=== Begin Enclosure ===
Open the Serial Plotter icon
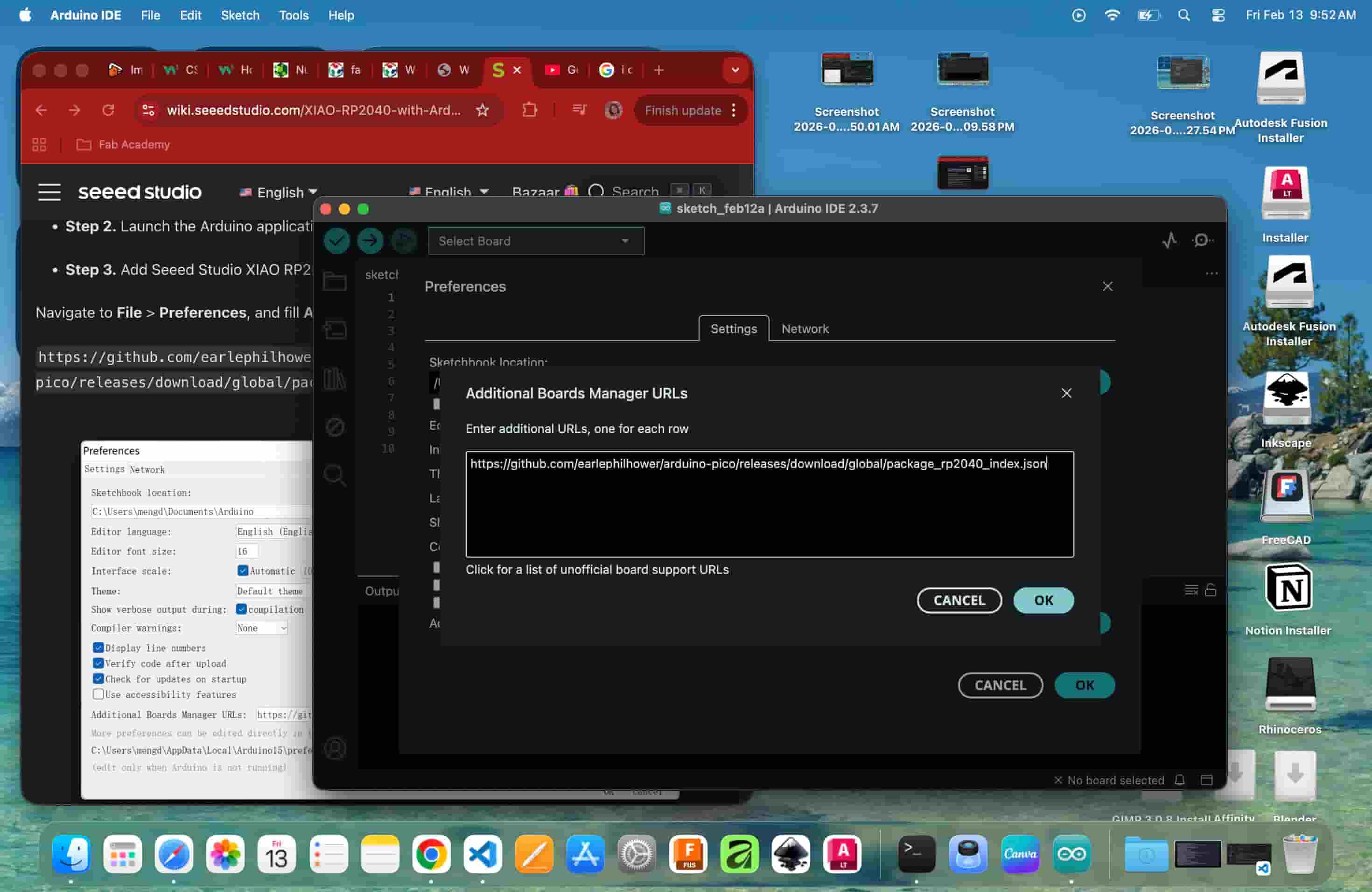Image resolution: width=1372 pixels, height=892 pixels. coord(1169,240)
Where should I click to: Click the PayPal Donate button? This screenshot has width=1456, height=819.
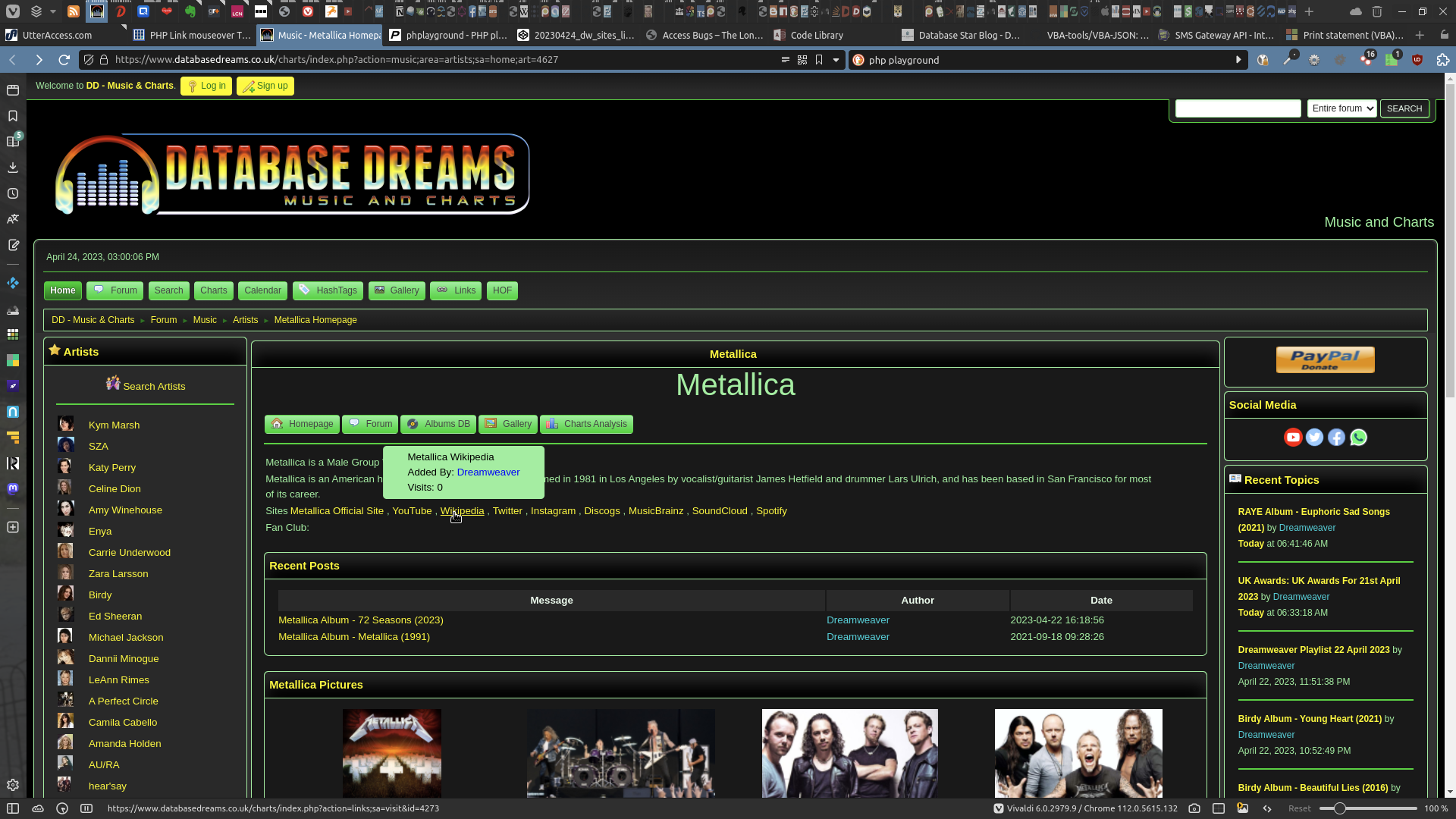1325,359
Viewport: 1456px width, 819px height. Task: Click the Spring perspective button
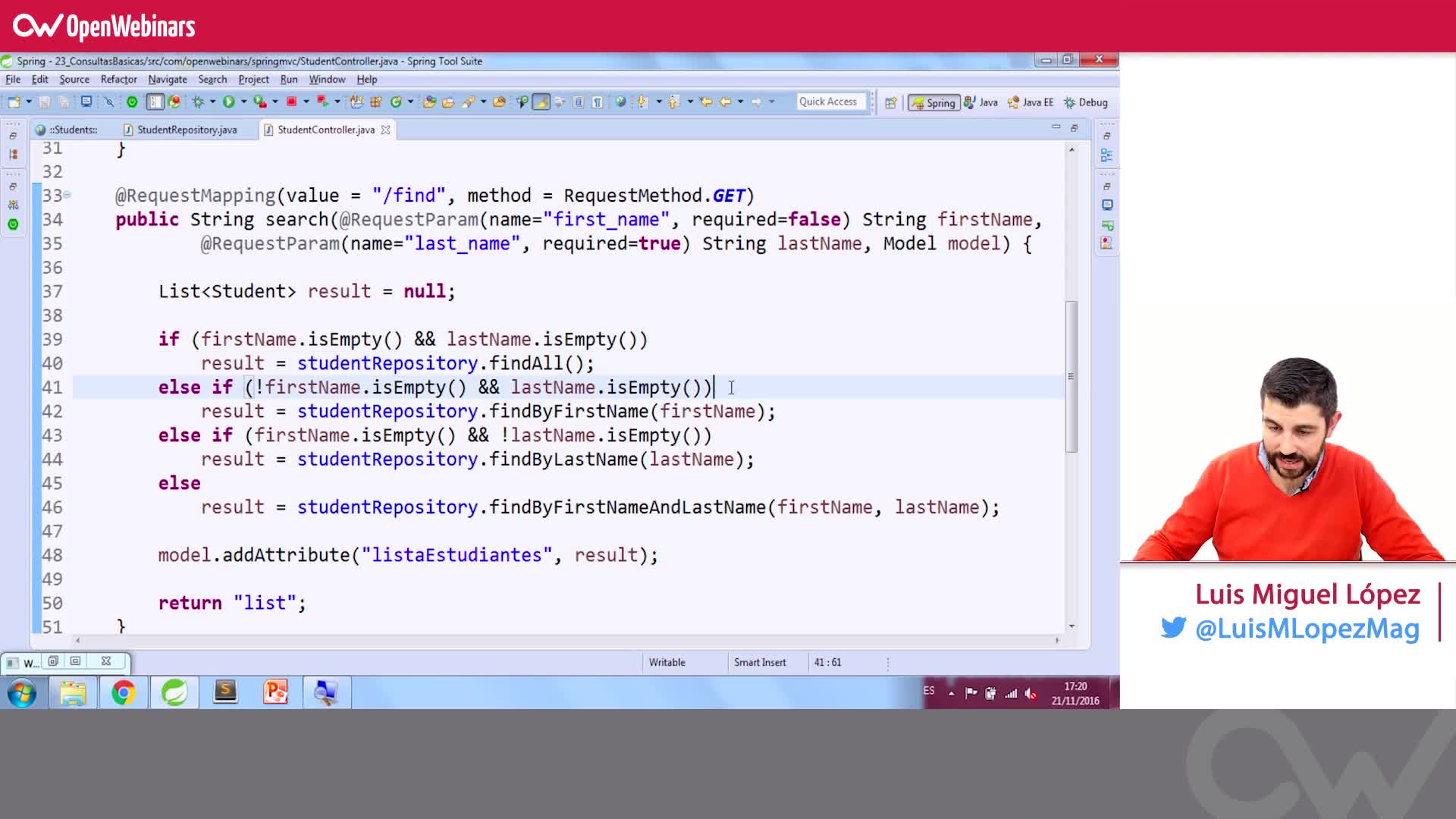[935, 101]
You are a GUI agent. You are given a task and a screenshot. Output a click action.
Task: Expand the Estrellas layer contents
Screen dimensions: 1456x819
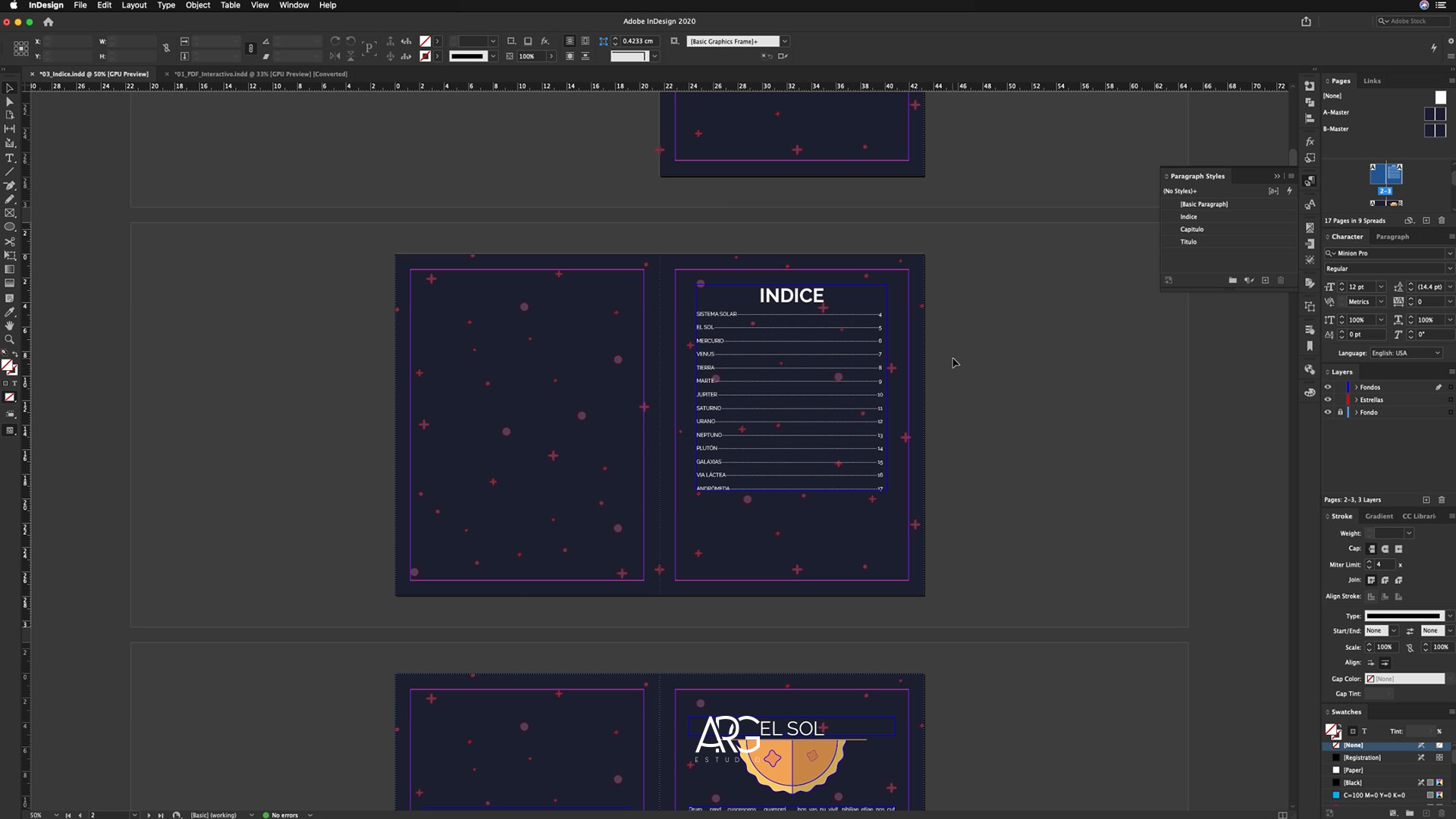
=== End Enclosure ===
▶ WORK ORDER
The line containing "Viewport: 1456px width, 819px" and every line after it, through the end of the material above, are to be printed exactly; no pictures belong in the output.

▶ EXERCISE SOLUTION
Viewport: 1456px width, 819px height. Task: Click the Spring perspective button
[935, 101]
You are a GUI agent. You are given a task and a screenshot. Output a click action.
Task: Expand the Estrellas layer contents
Screen dimensions: 1456x819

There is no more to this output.